### What is being asked
Count how many lines in the entries below hold "arrow". Only the number belongs in the answer.

### Records for this exercise

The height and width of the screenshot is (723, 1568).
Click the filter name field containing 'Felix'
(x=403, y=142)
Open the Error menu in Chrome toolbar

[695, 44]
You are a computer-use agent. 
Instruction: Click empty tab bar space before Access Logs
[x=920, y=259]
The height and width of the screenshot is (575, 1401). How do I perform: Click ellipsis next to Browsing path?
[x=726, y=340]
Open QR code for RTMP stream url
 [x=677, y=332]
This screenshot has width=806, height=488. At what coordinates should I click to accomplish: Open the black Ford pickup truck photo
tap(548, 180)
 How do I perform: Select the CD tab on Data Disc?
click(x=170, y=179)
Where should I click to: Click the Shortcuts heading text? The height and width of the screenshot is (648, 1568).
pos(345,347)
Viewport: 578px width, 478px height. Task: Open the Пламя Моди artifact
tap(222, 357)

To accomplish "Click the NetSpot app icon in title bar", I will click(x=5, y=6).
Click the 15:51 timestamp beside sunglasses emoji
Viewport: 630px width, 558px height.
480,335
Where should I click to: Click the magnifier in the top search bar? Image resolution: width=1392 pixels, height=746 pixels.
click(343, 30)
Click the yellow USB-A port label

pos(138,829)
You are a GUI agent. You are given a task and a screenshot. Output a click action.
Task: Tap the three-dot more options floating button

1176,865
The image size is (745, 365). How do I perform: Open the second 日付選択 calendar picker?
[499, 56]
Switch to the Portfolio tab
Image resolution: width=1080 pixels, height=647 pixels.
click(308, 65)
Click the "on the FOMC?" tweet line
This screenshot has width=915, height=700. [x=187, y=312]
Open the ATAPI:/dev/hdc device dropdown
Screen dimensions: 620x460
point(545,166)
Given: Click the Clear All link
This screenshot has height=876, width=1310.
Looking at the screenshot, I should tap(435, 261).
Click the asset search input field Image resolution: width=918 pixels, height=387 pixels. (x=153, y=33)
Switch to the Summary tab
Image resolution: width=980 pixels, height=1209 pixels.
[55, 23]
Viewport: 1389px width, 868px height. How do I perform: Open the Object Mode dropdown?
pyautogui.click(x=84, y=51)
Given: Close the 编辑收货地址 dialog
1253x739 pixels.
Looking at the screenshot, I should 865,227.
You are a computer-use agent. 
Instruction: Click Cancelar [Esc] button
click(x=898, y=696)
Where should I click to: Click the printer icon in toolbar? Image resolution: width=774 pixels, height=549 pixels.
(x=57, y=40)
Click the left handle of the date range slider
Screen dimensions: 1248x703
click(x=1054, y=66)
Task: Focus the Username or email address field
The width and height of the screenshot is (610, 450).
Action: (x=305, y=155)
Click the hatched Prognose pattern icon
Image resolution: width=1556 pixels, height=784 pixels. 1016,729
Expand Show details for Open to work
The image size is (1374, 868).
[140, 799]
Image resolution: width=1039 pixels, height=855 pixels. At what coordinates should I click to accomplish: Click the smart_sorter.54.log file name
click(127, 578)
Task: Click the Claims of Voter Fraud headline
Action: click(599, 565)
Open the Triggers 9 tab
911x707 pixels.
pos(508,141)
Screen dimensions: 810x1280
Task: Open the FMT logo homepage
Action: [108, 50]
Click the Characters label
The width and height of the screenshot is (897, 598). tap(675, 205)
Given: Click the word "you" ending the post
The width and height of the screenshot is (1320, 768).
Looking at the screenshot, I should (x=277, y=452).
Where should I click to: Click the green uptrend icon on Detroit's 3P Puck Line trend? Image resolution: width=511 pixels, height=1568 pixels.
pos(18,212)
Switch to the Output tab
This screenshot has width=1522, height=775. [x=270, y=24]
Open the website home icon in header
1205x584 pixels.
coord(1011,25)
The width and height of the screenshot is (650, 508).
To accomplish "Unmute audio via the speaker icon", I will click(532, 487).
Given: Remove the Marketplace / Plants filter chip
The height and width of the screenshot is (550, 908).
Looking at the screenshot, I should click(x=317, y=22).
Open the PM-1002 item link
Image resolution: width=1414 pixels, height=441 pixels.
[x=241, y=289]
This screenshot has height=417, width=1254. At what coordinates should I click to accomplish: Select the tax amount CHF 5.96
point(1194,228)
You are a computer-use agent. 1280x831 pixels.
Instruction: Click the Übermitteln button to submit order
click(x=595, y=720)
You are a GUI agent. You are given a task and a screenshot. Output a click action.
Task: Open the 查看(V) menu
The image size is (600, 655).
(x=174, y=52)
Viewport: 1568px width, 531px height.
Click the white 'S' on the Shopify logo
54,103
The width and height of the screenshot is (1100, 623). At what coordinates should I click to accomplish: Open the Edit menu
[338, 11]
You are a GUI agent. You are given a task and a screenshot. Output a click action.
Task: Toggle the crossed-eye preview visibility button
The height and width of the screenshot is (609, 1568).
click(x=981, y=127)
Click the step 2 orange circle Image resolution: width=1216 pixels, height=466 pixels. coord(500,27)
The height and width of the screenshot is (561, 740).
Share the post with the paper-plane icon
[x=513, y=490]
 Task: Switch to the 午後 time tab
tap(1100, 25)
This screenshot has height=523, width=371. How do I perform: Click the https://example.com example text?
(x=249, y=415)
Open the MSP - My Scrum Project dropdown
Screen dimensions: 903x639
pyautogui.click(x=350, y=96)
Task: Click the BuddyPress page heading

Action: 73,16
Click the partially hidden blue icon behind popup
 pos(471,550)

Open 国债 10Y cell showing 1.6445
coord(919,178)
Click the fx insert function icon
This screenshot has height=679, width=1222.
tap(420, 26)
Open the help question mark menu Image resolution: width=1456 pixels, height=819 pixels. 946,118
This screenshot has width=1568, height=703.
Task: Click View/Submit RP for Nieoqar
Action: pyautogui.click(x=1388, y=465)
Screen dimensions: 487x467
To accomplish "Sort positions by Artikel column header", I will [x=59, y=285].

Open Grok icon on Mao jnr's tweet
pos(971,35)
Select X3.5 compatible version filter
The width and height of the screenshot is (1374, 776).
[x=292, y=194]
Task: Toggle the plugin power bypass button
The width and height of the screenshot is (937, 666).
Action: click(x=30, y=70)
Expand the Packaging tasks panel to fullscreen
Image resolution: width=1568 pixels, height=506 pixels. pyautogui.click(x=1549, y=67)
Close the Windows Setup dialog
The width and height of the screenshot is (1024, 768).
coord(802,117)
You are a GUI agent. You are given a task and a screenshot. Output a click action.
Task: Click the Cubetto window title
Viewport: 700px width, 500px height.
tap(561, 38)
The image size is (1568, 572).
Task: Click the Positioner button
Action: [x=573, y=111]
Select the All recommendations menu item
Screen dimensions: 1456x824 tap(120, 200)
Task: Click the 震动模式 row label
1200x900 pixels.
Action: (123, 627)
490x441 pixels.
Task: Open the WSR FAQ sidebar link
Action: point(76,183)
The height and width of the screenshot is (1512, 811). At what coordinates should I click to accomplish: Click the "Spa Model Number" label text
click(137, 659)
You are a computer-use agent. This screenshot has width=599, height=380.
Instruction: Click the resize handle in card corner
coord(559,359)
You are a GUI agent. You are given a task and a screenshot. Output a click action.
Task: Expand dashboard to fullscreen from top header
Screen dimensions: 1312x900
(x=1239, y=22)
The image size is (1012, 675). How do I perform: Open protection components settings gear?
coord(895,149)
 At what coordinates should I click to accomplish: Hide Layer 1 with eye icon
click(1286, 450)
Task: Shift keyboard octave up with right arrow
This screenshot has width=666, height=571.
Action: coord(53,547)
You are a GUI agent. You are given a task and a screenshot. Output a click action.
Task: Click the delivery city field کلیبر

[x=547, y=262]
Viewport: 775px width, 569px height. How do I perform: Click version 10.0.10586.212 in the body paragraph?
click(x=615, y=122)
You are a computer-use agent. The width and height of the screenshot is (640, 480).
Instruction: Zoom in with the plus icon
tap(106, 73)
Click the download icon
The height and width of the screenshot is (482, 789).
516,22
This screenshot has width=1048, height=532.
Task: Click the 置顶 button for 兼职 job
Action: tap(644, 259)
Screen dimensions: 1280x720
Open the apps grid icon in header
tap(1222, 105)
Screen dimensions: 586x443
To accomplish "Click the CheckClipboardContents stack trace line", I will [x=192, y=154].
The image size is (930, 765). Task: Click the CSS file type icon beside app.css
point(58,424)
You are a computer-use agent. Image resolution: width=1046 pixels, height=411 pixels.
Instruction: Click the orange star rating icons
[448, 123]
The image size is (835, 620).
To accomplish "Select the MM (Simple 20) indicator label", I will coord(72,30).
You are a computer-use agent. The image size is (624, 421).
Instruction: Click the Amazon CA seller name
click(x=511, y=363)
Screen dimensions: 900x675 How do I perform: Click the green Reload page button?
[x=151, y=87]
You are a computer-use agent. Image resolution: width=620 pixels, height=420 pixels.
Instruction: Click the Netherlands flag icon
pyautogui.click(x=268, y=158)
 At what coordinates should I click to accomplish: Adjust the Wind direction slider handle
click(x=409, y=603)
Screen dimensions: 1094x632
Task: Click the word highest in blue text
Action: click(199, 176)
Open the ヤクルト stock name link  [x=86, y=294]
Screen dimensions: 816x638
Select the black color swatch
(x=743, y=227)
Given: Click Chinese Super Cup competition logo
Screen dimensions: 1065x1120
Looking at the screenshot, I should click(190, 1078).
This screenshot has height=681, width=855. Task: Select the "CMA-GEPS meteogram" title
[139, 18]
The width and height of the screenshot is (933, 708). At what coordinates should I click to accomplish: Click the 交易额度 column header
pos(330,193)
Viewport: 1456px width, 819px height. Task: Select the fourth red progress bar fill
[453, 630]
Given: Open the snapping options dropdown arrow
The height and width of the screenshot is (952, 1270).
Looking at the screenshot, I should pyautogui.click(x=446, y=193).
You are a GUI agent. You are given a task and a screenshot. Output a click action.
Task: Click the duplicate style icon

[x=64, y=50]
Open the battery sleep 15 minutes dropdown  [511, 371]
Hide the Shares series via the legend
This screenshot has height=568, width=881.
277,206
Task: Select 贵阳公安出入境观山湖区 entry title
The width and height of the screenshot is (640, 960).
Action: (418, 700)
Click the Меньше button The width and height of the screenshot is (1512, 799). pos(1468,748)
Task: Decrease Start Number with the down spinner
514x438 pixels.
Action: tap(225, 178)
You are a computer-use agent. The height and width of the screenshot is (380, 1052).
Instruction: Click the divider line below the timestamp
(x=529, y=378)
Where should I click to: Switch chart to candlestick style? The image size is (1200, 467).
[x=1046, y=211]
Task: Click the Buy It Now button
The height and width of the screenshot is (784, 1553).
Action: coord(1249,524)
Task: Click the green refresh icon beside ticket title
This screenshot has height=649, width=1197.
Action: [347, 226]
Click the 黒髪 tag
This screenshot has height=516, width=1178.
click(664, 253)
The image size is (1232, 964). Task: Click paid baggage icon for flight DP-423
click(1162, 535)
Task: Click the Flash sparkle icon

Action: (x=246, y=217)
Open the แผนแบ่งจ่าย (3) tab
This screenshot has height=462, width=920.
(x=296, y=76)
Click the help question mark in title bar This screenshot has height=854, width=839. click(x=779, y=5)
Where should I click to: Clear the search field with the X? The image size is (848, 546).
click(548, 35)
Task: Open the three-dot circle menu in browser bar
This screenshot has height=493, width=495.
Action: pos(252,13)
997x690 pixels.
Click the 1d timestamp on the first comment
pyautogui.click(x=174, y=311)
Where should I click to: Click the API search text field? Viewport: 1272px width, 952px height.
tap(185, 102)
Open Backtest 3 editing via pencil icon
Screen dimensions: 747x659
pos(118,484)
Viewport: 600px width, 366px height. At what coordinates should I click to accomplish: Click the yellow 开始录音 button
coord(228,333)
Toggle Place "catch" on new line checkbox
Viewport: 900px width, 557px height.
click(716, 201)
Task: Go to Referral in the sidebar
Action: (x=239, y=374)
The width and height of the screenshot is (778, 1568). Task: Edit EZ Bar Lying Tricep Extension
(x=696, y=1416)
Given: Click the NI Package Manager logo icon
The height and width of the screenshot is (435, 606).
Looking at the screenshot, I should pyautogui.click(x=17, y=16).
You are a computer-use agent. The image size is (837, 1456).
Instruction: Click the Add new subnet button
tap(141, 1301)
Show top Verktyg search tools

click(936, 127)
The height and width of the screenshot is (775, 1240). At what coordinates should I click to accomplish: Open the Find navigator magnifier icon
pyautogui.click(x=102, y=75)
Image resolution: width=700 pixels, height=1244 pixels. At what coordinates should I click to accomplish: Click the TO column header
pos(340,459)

######

### Answer space
2